The Emirati mission to the UN welcomed the result, saying the resolution would "curtail the military capabilities of the Houthis & push toward stopping their escalation in Yemen & the region".

However, Mohammed Ali al-Houthi, the head of the Houthi supreme revolutionary committee, criticised the decision, saying it ignored "crimes" committed by the coalition.

The vote comes days after the Biden administration issued sanctions against a network that it alleged had transferred tens of millions of dollars to the Houthis.

Washington is facing growing pressure to re-designate the Houthis as a "terrorist" group, but according to Foreign Policy, the White House has briefed the UN's top relief coordinator, Martin Griffiths, that it was putting any plans to do so on hold for the time being.

Rights groups have warned the designation could disrupt the flow of much-needed humanitarian aid to large swathes of the country, especially areas under Houthi control.

'Doesn't change much'

Diplomats who spoke to AFP on condition of anonymity said Russia's decision to vote in favour of the resolution suggested a deal was cut between Moscow and Abu Dhabi for the latter to abstain in upcoming UN votes on the Russian invasion of Ukraine.

The UAE on Friday abstained from a vote on a Security Council draft resolution that would have condemned Russia's invasion of Ukraine.

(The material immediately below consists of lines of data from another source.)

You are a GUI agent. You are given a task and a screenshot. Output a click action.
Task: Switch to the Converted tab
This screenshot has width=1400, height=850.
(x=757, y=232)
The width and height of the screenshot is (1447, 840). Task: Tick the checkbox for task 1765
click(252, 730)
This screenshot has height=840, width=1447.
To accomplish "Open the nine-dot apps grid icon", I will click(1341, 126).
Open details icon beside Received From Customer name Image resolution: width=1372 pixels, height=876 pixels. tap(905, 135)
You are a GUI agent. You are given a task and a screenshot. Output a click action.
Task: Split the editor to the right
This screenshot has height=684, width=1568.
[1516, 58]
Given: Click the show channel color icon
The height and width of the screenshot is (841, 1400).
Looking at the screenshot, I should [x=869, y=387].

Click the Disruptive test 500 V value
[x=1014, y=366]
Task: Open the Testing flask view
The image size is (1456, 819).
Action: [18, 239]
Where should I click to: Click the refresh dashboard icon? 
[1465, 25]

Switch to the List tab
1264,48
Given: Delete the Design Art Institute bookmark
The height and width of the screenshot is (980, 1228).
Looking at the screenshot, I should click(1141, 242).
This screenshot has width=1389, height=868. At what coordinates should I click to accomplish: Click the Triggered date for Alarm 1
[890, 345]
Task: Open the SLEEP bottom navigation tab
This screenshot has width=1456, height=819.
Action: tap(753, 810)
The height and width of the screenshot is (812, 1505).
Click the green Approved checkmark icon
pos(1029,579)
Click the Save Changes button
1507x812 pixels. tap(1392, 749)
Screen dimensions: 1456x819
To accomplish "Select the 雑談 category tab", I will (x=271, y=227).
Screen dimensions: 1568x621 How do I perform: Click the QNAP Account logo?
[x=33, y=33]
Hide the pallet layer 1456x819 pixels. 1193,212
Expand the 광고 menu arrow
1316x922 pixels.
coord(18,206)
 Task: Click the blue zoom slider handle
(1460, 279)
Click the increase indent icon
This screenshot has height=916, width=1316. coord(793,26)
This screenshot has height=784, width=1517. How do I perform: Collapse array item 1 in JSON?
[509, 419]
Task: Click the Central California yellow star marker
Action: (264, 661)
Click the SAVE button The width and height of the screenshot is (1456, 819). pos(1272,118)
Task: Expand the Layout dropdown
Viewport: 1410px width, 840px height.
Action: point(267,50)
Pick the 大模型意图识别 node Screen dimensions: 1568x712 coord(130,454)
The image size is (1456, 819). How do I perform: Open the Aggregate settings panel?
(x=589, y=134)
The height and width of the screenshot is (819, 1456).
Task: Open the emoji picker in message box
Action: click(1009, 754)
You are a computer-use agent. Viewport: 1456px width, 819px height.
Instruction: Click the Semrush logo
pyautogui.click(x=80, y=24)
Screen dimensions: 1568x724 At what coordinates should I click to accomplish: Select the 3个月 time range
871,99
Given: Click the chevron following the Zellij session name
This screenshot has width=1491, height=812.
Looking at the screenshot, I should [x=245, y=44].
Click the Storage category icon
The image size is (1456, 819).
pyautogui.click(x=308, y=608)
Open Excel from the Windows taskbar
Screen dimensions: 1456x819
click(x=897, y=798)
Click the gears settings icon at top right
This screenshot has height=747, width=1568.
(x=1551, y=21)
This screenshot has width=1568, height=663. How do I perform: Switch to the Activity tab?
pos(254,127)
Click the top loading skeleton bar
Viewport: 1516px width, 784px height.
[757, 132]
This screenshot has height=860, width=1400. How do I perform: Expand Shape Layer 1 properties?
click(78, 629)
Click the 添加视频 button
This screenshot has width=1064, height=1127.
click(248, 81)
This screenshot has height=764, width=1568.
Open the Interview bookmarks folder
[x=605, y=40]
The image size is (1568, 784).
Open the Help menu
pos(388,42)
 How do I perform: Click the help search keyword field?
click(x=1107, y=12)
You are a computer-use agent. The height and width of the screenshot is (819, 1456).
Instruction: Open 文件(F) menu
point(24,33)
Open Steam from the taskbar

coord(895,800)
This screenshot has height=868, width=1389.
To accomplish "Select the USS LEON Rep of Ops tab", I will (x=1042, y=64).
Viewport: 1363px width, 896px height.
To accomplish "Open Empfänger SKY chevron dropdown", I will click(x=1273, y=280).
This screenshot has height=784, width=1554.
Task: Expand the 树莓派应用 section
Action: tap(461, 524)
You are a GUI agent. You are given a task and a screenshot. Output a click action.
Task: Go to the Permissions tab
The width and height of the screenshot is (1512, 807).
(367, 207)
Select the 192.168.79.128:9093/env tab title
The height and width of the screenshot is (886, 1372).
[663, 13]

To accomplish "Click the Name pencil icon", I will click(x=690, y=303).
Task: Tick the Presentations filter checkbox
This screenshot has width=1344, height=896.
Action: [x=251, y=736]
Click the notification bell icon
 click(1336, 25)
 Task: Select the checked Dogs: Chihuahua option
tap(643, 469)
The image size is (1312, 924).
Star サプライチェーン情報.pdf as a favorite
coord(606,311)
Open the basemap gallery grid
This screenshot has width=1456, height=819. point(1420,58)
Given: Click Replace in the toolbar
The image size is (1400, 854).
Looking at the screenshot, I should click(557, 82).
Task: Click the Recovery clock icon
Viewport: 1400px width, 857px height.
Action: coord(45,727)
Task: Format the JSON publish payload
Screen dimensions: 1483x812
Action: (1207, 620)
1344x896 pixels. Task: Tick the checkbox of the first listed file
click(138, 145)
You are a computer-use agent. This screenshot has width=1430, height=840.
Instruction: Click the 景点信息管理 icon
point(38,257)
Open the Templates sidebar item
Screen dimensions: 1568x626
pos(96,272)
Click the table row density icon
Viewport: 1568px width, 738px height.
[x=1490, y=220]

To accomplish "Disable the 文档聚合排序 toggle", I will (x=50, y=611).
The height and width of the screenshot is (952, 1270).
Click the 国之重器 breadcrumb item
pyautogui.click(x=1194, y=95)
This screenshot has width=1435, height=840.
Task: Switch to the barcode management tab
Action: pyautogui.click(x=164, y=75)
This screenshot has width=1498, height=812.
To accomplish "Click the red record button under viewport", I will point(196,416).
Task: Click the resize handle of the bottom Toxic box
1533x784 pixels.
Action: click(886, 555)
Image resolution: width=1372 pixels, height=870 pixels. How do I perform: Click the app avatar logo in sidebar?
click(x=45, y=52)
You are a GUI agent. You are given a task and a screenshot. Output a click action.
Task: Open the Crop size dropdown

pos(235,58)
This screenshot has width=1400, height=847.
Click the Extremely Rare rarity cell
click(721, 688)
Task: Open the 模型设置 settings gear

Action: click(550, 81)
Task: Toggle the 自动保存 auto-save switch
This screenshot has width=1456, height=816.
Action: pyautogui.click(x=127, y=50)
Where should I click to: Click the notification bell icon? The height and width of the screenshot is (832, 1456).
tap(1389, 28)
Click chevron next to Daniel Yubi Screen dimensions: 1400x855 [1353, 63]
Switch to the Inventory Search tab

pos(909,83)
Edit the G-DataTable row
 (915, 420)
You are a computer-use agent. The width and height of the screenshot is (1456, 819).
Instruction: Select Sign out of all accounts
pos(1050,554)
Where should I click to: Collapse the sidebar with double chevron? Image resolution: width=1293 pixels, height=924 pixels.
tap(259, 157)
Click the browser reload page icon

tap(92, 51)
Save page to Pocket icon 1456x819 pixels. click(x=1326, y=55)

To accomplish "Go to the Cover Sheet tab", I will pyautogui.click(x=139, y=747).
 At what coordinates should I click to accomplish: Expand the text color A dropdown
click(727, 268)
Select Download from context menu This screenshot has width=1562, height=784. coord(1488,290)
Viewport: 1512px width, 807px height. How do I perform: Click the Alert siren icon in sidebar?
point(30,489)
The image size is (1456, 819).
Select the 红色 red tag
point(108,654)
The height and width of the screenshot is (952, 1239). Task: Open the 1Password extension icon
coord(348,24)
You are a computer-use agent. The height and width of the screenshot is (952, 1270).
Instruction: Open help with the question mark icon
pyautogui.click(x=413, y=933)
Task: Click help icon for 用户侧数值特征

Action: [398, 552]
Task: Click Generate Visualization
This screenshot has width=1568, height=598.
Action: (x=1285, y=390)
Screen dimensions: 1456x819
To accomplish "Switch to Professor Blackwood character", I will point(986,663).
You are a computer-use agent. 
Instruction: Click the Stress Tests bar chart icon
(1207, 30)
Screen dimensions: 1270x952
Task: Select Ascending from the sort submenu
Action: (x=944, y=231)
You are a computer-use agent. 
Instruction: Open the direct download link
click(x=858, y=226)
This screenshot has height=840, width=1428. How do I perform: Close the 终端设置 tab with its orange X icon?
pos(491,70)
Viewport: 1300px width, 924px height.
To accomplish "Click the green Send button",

A UN General Assembly emergency special session on Ukraine is being held on Monday.

Peter Salisbury, a senior Yemen analyst at the International Crisis Group, said on Twitter that the "group-wide arms embargo doesn't change much in practice", as an arms embargo was already being applied as if the entire group was targeted.

In recent weeks, Yemen has seen an escalation in fighting between the Houthis and the Saudi Arabia-led coalition that includes the UAE. Last month, a drone attack by the Houthis targeted an oil facility and airport in Abu Dhabi, killing three people.

The Saudi-led coalition responded with a series of air strikes on a telecommunications centre and a jail, killing 90 people.

More than seven years of war have devastated the lives of tens of millions of Yemenis, with the UN estimating some 24.1 million people - or around 80 percent of the population - rely on humanitarian aid and protection to survive, while 58 percent of the population lives in extreme poverty.